> **Records shown**
[Start of Attachment]

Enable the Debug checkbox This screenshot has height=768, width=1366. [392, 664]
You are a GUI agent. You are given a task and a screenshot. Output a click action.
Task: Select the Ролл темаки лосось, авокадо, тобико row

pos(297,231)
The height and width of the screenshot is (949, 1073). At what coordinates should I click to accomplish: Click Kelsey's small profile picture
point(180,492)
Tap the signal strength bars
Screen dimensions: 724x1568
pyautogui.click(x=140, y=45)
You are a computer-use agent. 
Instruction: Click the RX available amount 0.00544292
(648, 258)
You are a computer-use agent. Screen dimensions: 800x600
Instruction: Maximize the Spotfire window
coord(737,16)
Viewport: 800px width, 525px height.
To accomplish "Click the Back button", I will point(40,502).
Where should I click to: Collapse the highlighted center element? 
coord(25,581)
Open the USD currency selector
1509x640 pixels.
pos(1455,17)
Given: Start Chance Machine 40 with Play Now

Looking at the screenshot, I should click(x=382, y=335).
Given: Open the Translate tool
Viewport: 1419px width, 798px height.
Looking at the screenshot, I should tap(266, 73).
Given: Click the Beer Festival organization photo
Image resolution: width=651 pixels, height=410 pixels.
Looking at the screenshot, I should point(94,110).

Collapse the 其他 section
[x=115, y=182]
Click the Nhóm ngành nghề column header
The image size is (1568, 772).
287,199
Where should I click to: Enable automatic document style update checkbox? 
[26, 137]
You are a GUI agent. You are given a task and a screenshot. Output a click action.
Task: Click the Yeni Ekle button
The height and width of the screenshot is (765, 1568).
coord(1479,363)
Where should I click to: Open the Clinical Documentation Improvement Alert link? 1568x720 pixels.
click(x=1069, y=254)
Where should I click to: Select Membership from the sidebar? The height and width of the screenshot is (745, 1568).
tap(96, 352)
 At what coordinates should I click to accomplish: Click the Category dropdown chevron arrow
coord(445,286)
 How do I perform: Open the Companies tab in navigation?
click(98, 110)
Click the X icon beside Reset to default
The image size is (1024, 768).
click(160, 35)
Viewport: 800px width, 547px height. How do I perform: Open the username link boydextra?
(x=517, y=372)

[End of Attachment]

> **Required work**
From the listing above, return the lines starting at the one with "Open the USD currency selector" and ending at the one with "Given: Open the Translate tool", both kept, exactly as they appear and nothing more.

> **Exercise response**
Open the USD currency selector
1509x640 pixels.
pos(1455,17)
Given: Start Chance Machine 40 with Play Now

Looking at the screenshot, I should click(x=382, y=335).
Given: Open the Translate tool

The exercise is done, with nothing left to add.